Supplemental Figure S2 Defining and Identifying Collagen Toroids. We have identified collagen toroids as a ring‐like structural feature composed of extracellular matrix that is enclosing a topographical depression. For positive identification of a collagen toroid, evidence of extracellular matrix must be present both surrounding and within the feature. This would ensure the feature was not an imaging artifact. As an example, the feature identified with a red arrow in panel A was scanned at increasingly smaller scan sizes. In panel B, the yellow arrows indicate evidence of extracellular matrix in the tissue surrounding the feature. An additional scan was required to identify extracellular matrix within the feature (C). The blue arrow indicates collagen fibrils. The green arrows highlight the presence of fibrillar‐like structures with widths ranging from 60‐110 nm.
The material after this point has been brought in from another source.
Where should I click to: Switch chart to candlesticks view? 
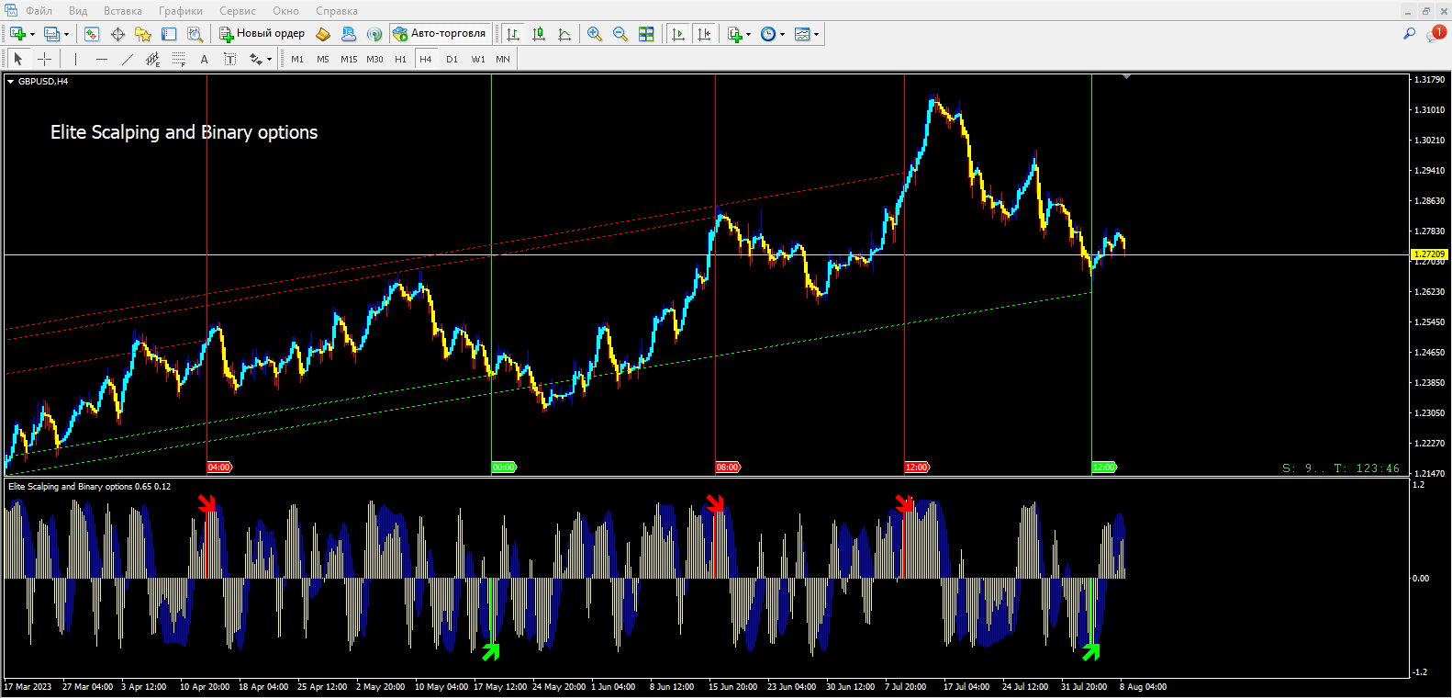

Supplemental Figure S3 Aspect Ratio Measurements for Collagen Toroids. To quantify structural features identified as collagen toroids, we measured the length of the major and minor axis using line scans of the topographic scan (B). Peak‐to‐peak distance was measured and the aspect ratio was calculated (D). Examples of measurements from a mildly degenerate (A) vs severely degenerate (B) nucleus pulposus can be seen in C.
Supplemental Figure S4 Representative image of collagen fibrils from the NP of a severely degenerate disc. The imaging location is shown in the inset image.